#scientificresearch

FIRST

Acronym of French-Italian Rice Science and Technology initiative, FIRST is the first action jointly designed by Fondazione Cariplo and Agropolis Fondation. FIRST supports agri-food research projects featuring the collaboration of scientists from Italy, France and emerging/developing countries. The initiative falls within the alliance the two European Foundations made in September 2011 to pool together and leverage their respective expertise for the support to research projects in this field.

The two Foundations have embarked on FIRST to respond to the challenge of securing food for the steadily increasing world population, while minimizing the environmental impact of farming practices. The two foundations elected to focus their first joint initiative on a cereal grain, rise, which is the most widely consumed staple food and the most important food crop in most developing countries, both nutritionally and economically. For these countries rice often means food security and its availability is closely connected to political stability.

Rice provides over 20% of the daily caloric intake to over 3.5 billion people,  i.e. about half the world population. An excellence source of complex carbohydrates, rice is rich in nutrients, vitamins and minerals. Rice is the staple food for people in developing countries.

Over 1 billion people depend on rice cultivation for their livelihoods. This cereal grain is grown in  122 countries in 5 continents and its cultivation is the main economic activity for millions of poor people in rural areas in the developing world. About 90% of world rice is grown in Asia in over 200 million rice farms most of which are smaller than 1 hectare. Rice cultivation is rapidly growing in the African continent (3.4% of world production) and in Latin America (3.5% of world production). North and Central America account for 1.4% and 0.4% of world production, respectively. Mediterranean Europe accounts for just 0.6% of world production. Italy is Europe’s major producer both quantitatively and qualitatively: over 50% of European rice is produced in our country, mostly in the plains of Lombardy and Piedmont.

Rice is a versatile crop that has adapted to the broadly different soil and environmental conditions in the five continents. The factors that affect rice production, e.g. cold, heat, water, biotic stresses (insects and pathogens) are similar in the various producing countries of Asia and the rest of the world.

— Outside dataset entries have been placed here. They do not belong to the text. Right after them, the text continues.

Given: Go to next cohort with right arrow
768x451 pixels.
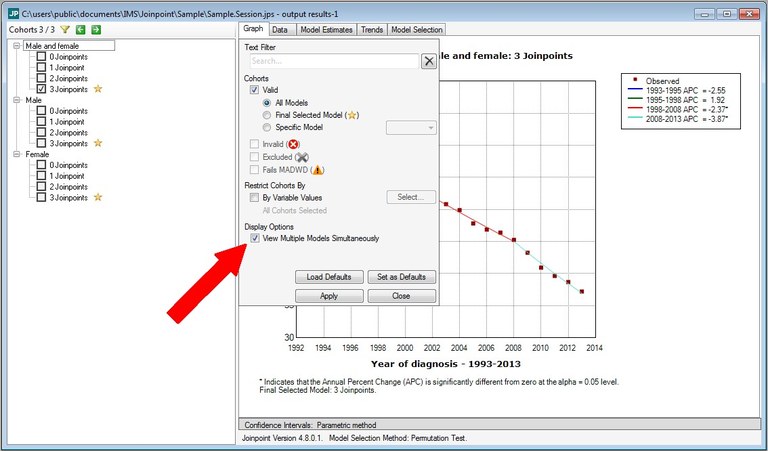Looking at the screenshot, I should 96,30.
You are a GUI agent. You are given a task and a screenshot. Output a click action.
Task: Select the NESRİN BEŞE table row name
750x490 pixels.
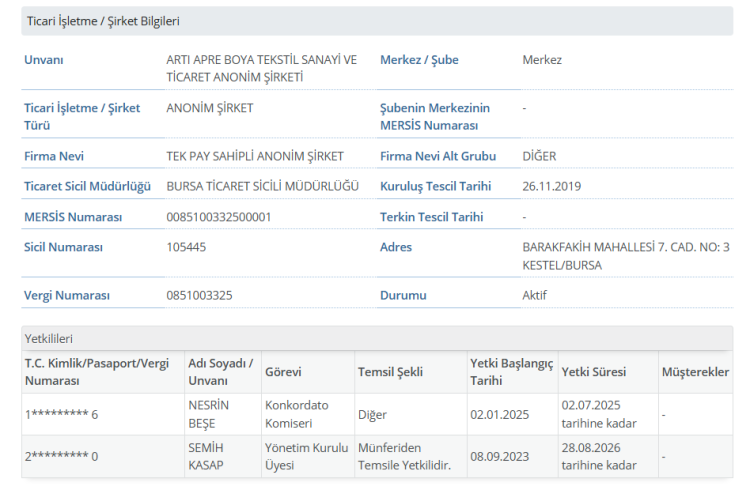(209, 414)
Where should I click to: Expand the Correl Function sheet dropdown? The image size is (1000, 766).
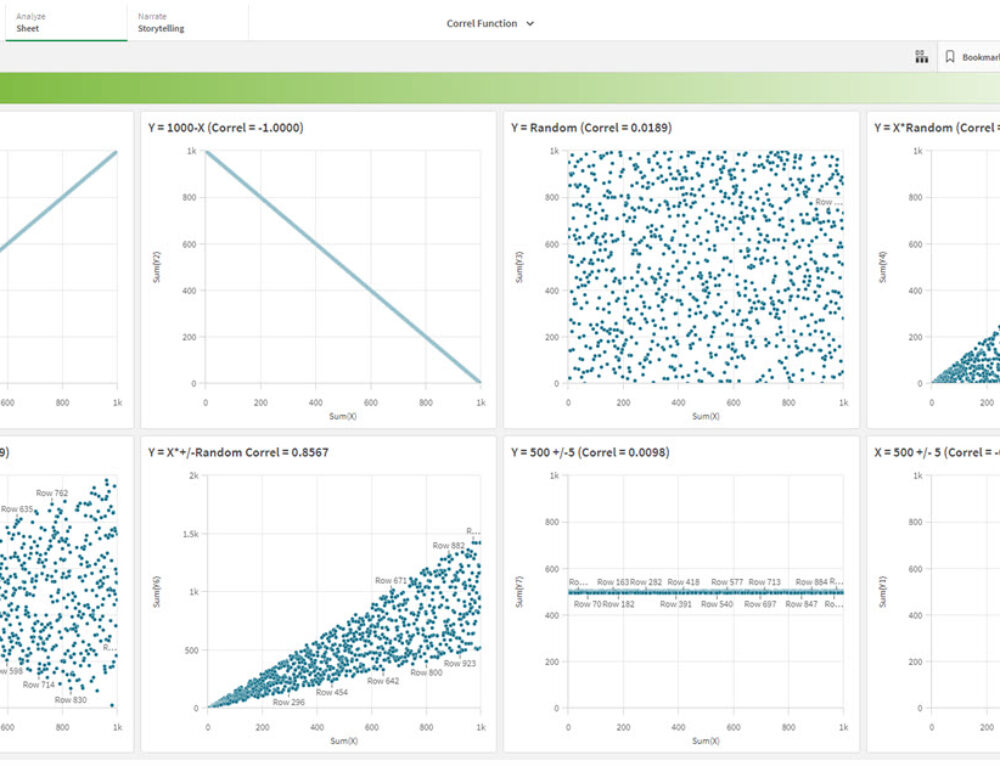(x=531, y=22)
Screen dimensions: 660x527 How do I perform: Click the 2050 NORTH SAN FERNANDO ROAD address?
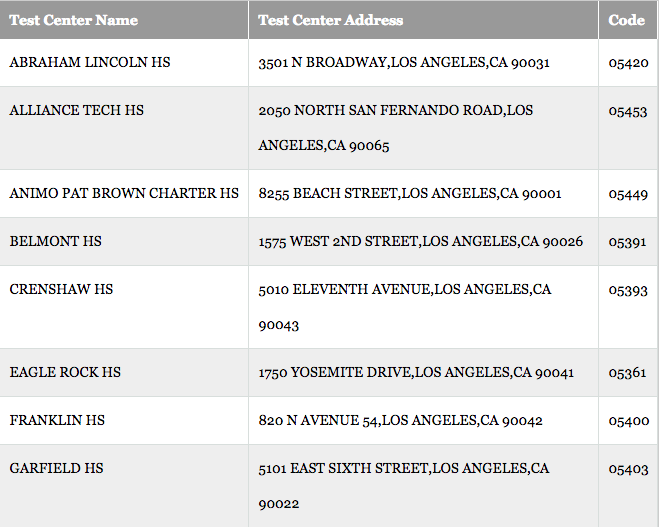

FIRST’s overarching goal is to secure rice availability by increasing its production via the adoption of  more efficient, more environmentally sustainable production systems that use less land, water, labor and other inputs yet safeguard the nutritional qualities of rice. In a nutshell, this means increasing rice production in a fair, sustainable way.

 

The specific goals of this initiative are to:

- increase rice production by investigating the common factors that impact rice production in  France, Italy and emerging/ developing countries

- facilitate the transfer of competences and results to scientists and producers in emerging/developing countries.